Haitian journalist Garry Tesse was on his way to the Radio Lebon FM station, where he hosted a program, in the southern city of Les Cayes when he disappeared on October 18, 2022. His mutilated remains were found six days later. (Photo courtesy of Tesse family)

Haitian judiciary appoints new judge in the murder case of journalist Garry Tesse

Miami, June 3, 2024– The Committee to Protect Journalists urges Haiti’s Superior Council of the Judiciary, the country’s judiciary oversight body, to provide judge Jean Michelet Séide with the necessary resources and protections to conclude his investigation into the October 2022 murder of radio journalist Garry Tesse

Last month, the council appointed Séide to take over the case from judge Robert Jourdain, who requested to be removed due to threats he received. Séide has requested protection from the council due to the sensitivity of several cases he is handling, including the Tesse murder, according to local news site Van Béf Info. 

Despite the appointment of a new judge, the case remains in the hands of local prosecutor Ronald Richemond, who is accused by a key witness of involvement in the murder.
+-------+
Explore the material
A) Reproduce the portion of the report on the Garry Tesse murder case from "Miami, June 3, 2024–" up to and including "in the murder.".
B) Based on the report on the Garry Tesse murder case, explain in one to three sentences why judge Robert Jourdain left the case and why judge Jean Michelet Séide has requested protection from the council.

Dataset records
+-------+
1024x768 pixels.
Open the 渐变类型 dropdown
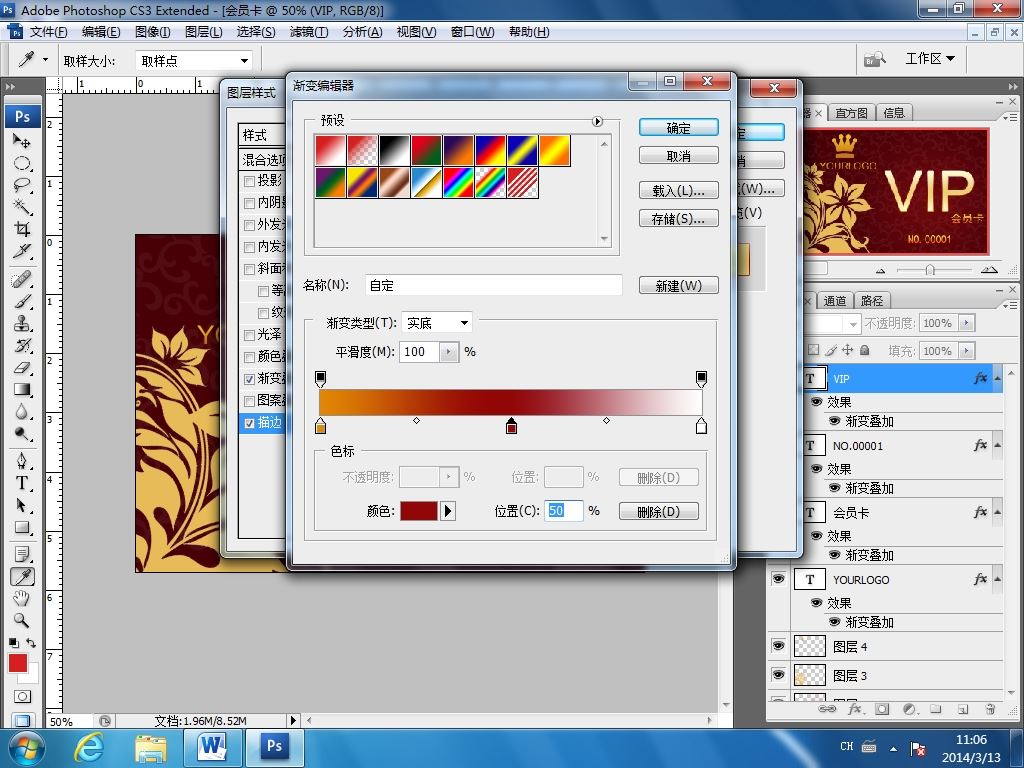(436, 323)
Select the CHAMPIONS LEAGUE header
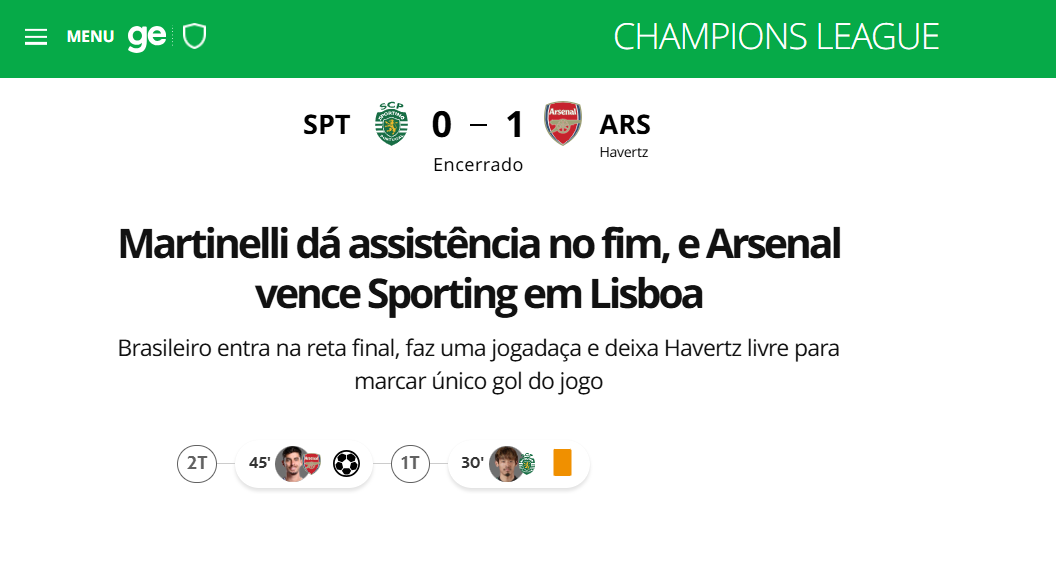 (x=776, y=36)
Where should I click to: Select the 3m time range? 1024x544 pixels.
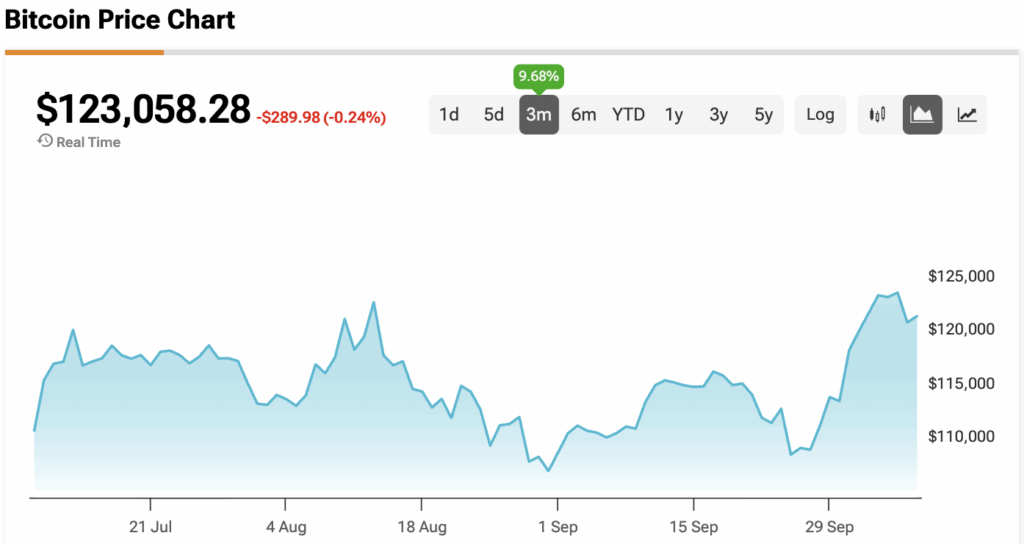click(x=538, y=115)
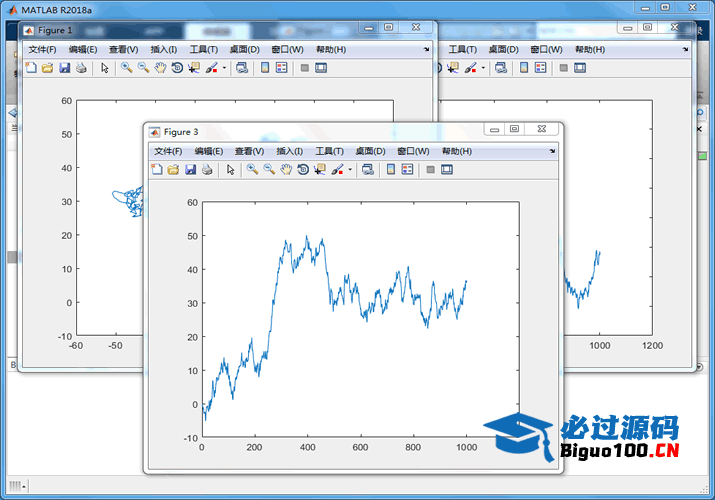Open file icon in Figure 1 toolbar
This screenshot has width=715, height=500.
[x=47, y=68]
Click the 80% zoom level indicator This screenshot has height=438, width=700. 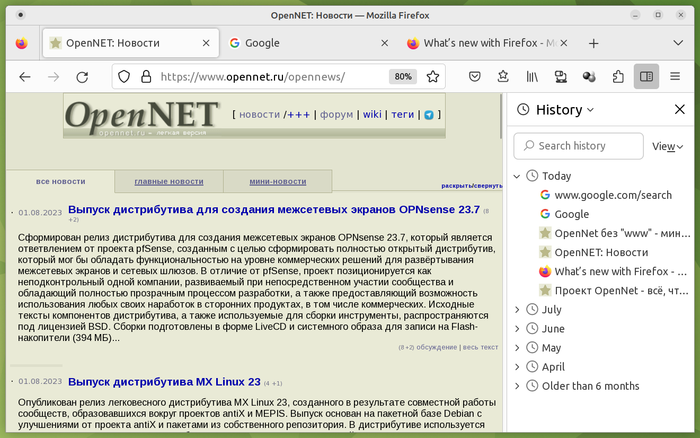[x=403, y=76]
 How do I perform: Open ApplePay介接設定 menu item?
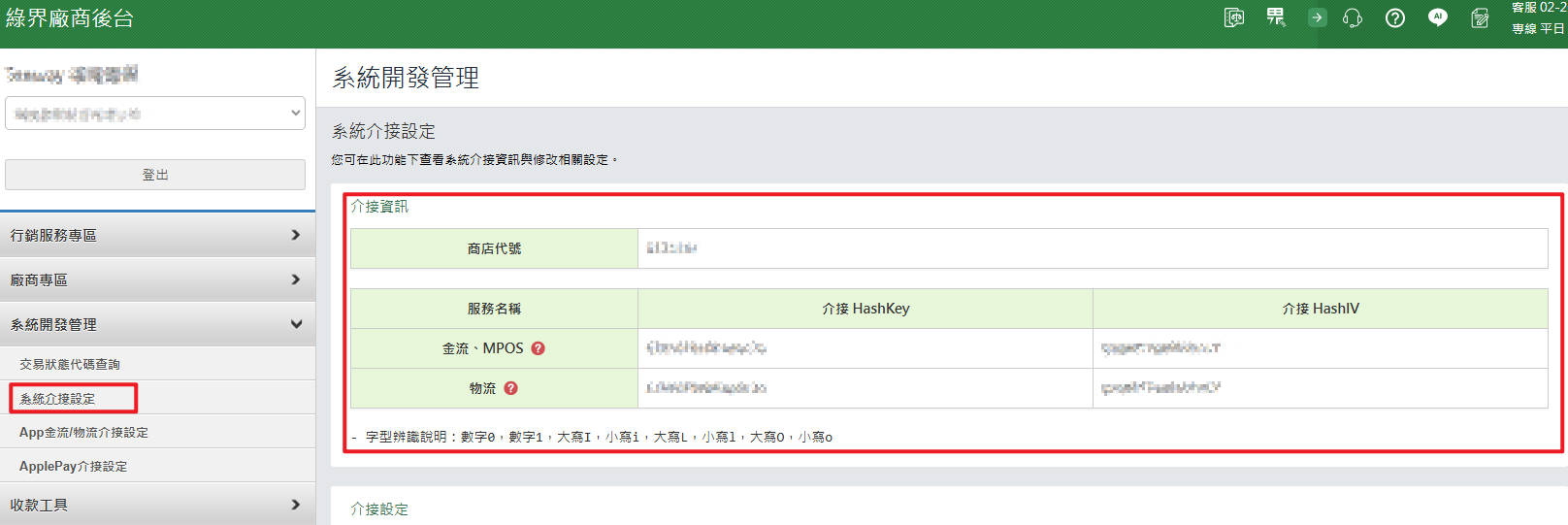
+-------+
Completed exercise
A)
Miami, June 3, 2024– The Committee to Protect Journalists urges Haiti’s Superior Council of the Judiciary, the country’s judiciary oversight body, to provide judge Jean Michelet Séide with the necessary resources and protections to conclude his investigation into the October 2022 murder of radio journalist Garry Tesse

Last month, the council appointed Séide to take over the case from judge Robert Jourdain, who requested to be removed due to threats he received. Séide has requested protection from the council due to the sensitivity of several cases he is handling, including the Tesse murder, according to local news site Van Béf Info. 

Despite the appointment of a new judge, the case remains in the hands of local prosecutor Ronald Richemond, who is accused by a key witness of involvement in the murder.

B) Judge Robert Jourdain asked to be removed from the case because of threats he had received. Judge Jean Michelet Séide requested protection from the council because several of the cases he is handling, including the Tesse murder, are sensitive.